Hercaiokumalar /Ayşe okurunun profil resmi
Katkınız için çok teşekkür ederim, kitap sizin alıntı yaptığınız gibi olağanüstü cümlelerle dolu. Ve ben her şeyi istediğim gibi yazamamanin aczi içindeyim.
Resul Bulama okurunun profil resmi
Kaleminize sağlık Ayşe hanım, ben de Aytmatov'u büyük bir ilgiyle okumaya çalışıyorum. Elveda Gülsarı'yı da okudum. Ancak gördüm ki; okumadan okumaya, yazmadan yazmaya fark var. Aytmatov'u sizin incelemenizden okumak yazarla konuşmak gibi...
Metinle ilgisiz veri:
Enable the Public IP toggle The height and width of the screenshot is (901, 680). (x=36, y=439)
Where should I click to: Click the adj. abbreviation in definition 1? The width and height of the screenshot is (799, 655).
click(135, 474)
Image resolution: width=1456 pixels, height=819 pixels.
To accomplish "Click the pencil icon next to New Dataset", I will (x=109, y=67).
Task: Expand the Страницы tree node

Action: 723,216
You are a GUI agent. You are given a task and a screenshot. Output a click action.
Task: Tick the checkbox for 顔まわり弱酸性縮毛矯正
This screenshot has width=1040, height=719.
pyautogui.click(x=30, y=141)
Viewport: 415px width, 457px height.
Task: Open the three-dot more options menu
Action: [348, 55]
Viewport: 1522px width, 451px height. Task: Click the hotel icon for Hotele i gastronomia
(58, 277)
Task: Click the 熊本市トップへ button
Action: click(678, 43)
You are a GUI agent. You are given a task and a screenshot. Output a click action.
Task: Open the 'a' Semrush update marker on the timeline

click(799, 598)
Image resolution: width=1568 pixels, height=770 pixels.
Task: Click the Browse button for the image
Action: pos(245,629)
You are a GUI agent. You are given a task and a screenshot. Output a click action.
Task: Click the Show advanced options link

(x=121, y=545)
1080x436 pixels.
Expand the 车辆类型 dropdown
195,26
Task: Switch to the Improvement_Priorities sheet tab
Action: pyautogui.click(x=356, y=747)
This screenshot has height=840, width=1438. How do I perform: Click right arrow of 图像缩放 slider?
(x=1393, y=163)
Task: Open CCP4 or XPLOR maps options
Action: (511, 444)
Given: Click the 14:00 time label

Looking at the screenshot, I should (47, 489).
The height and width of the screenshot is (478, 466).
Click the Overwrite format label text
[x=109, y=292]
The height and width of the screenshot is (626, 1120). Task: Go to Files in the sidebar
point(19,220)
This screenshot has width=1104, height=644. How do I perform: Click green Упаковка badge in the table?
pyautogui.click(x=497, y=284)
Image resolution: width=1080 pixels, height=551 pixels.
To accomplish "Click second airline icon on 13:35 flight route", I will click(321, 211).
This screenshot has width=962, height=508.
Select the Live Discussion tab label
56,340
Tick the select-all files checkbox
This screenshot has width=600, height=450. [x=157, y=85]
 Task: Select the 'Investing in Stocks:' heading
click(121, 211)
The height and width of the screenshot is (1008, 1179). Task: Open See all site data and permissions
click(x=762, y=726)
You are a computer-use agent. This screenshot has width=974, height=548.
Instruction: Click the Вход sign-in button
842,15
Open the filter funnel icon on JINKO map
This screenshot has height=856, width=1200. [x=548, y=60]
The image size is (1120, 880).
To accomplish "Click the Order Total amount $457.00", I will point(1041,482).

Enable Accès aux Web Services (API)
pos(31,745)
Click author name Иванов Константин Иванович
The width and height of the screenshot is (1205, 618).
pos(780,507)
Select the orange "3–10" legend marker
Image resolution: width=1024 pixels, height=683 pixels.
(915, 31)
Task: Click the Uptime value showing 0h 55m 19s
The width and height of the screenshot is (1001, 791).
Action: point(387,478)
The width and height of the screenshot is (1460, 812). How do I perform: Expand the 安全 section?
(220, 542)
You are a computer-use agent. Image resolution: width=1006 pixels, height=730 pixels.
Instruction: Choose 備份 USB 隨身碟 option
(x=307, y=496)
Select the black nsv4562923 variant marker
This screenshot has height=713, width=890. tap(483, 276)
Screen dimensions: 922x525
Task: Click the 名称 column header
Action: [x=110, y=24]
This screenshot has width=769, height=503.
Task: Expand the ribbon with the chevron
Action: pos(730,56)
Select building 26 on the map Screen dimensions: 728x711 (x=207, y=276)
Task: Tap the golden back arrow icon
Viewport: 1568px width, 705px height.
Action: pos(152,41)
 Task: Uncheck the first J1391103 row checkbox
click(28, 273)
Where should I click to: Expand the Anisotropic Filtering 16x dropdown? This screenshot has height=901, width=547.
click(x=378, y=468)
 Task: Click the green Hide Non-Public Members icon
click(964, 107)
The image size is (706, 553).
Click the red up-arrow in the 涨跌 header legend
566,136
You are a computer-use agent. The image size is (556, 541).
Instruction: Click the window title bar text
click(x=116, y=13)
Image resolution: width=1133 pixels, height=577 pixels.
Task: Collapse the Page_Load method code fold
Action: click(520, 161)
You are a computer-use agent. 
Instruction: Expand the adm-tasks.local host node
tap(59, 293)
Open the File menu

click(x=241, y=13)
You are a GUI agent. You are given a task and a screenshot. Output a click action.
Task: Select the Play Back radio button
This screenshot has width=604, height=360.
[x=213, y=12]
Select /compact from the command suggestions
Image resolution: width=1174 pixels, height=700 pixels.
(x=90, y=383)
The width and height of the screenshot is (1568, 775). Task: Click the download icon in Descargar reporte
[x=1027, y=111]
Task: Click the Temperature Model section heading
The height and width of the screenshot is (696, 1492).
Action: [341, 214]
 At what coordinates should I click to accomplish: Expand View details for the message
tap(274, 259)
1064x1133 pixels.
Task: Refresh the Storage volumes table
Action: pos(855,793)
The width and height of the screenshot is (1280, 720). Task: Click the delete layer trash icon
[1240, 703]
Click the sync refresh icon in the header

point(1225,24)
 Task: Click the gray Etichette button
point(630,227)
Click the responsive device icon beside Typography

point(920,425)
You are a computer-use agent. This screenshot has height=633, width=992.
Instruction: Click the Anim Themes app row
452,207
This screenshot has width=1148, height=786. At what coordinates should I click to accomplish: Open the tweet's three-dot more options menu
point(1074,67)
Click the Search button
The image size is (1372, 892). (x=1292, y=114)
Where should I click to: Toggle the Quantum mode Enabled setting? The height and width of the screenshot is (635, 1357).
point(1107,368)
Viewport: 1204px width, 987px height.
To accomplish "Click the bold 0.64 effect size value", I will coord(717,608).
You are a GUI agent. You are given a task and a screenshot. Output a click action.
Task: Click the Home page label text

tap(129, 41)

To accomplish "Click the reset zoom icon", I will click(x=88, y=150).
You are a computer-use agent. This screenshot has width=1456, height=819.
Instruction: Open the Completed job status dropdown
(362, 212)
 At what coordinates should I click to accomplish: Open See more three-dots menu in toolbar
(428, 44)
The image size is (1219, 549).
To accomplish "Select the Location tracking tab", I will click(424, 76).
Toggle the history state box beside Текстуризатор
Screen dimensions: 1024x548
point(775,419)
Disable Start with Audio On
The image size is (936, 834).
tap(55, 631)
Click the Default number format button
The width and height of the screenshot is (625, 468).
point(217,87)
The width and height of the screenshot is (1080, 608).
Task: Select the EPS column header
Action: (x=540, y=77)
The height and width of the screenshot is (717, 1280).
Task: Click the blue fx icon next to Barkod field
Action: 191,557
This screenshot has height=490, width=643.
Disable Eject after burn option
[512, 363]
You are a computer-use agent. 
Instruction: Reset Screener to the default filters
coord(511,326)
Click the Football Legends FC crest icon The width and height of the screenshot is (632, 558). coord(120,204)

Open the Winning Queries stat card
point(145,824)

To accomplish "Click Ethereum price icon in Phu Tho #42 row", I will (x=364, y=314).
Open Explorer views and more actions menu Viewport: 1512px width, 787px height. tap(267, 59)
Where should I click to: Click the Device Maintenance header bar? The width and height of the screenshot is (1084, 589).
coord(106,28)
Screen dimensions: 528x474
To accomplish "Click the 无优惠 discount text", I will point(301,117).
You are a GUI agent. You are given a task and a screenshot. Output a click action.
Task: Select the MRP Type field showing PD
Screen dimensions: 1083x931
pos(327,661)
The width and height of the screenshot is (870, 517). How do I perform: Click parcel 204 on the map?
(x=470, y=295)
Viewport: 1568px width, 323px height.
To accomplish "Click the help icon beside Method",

Hercaiokumalar /Ayşe okurunun profil resmi
Teşekkür ederim. Keyifli okumalar.
Necip G. okurunun profil resmi
Tam da kitabı okuduğum hafta böyle muhteşem, emek dolu bir incelemenin kaleme alınması benim için ne büyük şans:) Gerçekten de hem kitabı okumak, hem de Aytmatov'u daha yakından tanımak isteyenler için rehber niteliğinde bir inceleme olmuş... Özellikle kitabın orjinal adı ile ilgili yazdıklarınıza sonuna kadar katılıyorum. Orjinal isim kitabın ruhuyla birebir örtüşüyormuş gerçekten de... Ayşe hanım, Aytmatov deyince bu sitede ilk akla gelen kişi olmanız boşa değil:) Yaptığınız her incelemede, her paylaşımda birikimlerinizi ve harcadığınız emeği fazlasıyla görüyoruz. Kitapla ilgili vermiş olduğunuz detay bilgiler hem okuyan, hem de okuyacak olanlar için gerçekten çok faydalı... Kaleminize sağlık Ayşe Hanım... Selam ve sevgilerimle...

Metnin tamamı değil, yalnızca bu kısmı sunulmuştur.